If the data needs to differentiate between those cases and a separate boolean bit of data to track whether it was collected is no feasible (as it so often isn't in the real world), then you do what you must. How that works out in the real world would be the policy for how to interpret the data in that field. It's really no different than any time you've seem a field that is named something counter-intuitive to what it holds in some schema. Something tracks that difference, whether it be institutional knowledge, come conversion code, or a label prior to display. That's what I mean by it being a "schema/data policy question".

talaketu · on Feb 4, 2020

Yes absolutely a data schema question. And yes, you can set whatever arbitrary policy you want. eg "nmn" for no-middle-name. Or require that a horse's birthday is recorded as 1st August.

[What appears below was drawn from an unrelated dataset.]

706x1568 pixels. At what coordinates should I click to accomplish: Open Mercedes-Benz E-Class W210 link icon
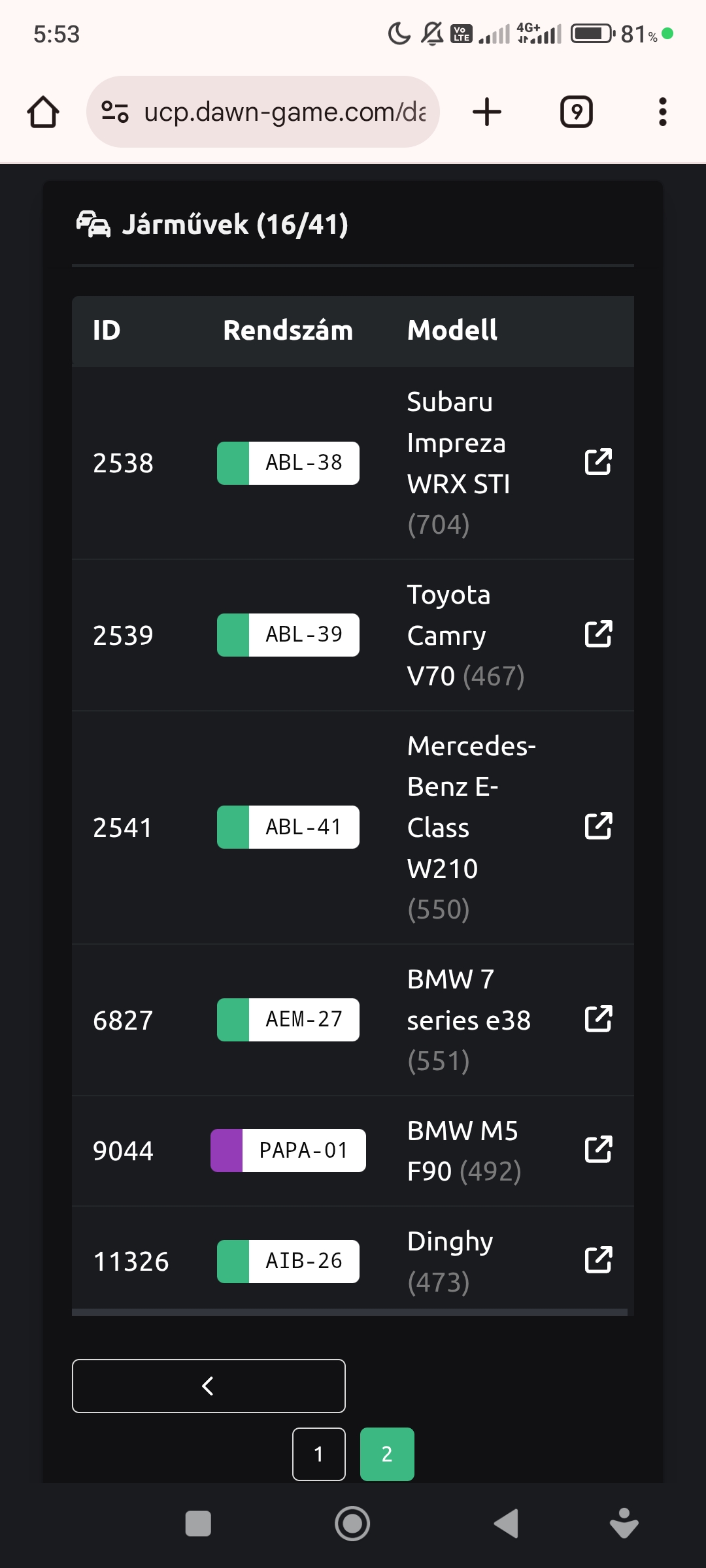tap(598, 826)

But SQL and the relational model is meant to be a logical system, and I'm interested in preserving some conceptual integrity in the domain modelling.

kbenson · on Feb 4, 2020

I would say there's a spectrum. My guess is that whatever schema you could come up with could have an extra layer of metadata applied to describe the data to some benefit, but at some point you have to make a decision about how something is best represented.

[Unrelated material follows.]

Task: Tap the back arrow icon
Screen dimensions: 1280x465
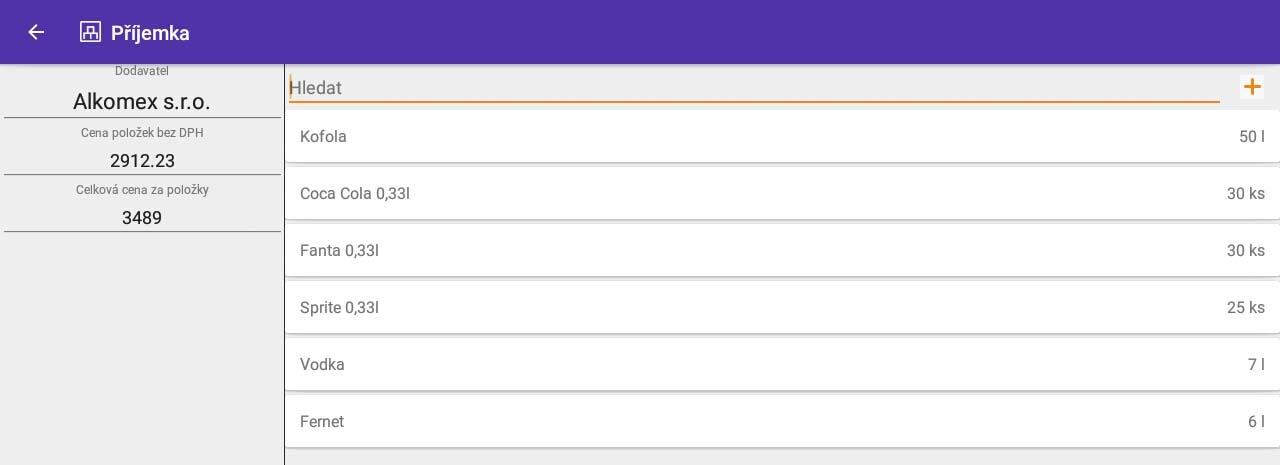Action: [36, 32]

To keep with the example of asking questions, if a sruvey is asked and each question is represented by field in a table for that survey, but they also want to track whether any particular question is answered, there are multiple ways to track this information. It can be done through a separate table (or multiple), it can be done with an extra boolean field per original question field, or it could be done by making each question field nullable, and ensuring that no question answered will ever be left null.

Which of those cases breaks the conceptual integrity of the domain modeling? I would argue that as long as they are applied consistently and accurately, none of them break it.

talaketu · on Feb 4, 2020

If your SQL query tells you the most popular name is "nmn" or that that a whole lot of people died before they were born (DOD = 1111-11-11) then yes, I think there has been a loss of integrity.

kbenson · on Feb 4, 2020

That only matters if your SQL data is ever meant to be used in isolation. If the only appropriate way to access the data and retain integrity is either through the same set of applications that insert it, or through fucntions written to mediate access within the SQL instance, than how the data is stored on disk is mostly irrelevant.

If all your access is mediated by a layer that takes care of this, then complaining about how it's stored in SQL is no different than complaining about how your DBMS is storing the data on disk. It doesn't matter, you aren't supposed to be doing anything with it there anyway.

Data integrity is not something a database can ensure, for any non-trivial use. ANSI SQL provides tools to help ensure data integrity, through data types, referential integrity checks if you define them and they are supported, but ultimately, those tools can only account for what the database supports. Will they prevent the favorite_color field from receiving the data that should have been entered into the pet_name field? Unlikely?

It's no different in programming languages and bugs (as a data integrity problem is a bug in data domain). Using C, Java, Rust and Haskell will not prevent all your bugs, and Perl, Python, JavaScript and Bash do not mean you will have bugs. A bug free Perl script is possible, and so is a bug riddled Rust script, as not all bugs are (or even can be) caught by the assurances the more strict languages provide.

Unless all your SQL in a schema use is through a directly connected SQL client that loads data directly from native SQL formats, runs queries, and exports data as the output of those queries, the applications that have ingress and egress to that database are what really matters for data integrity, and worrying that a date field might contain 1111-11-11 as a special sentinel value that means something other than what null value in the same field means is being unable to see the forest for the trees.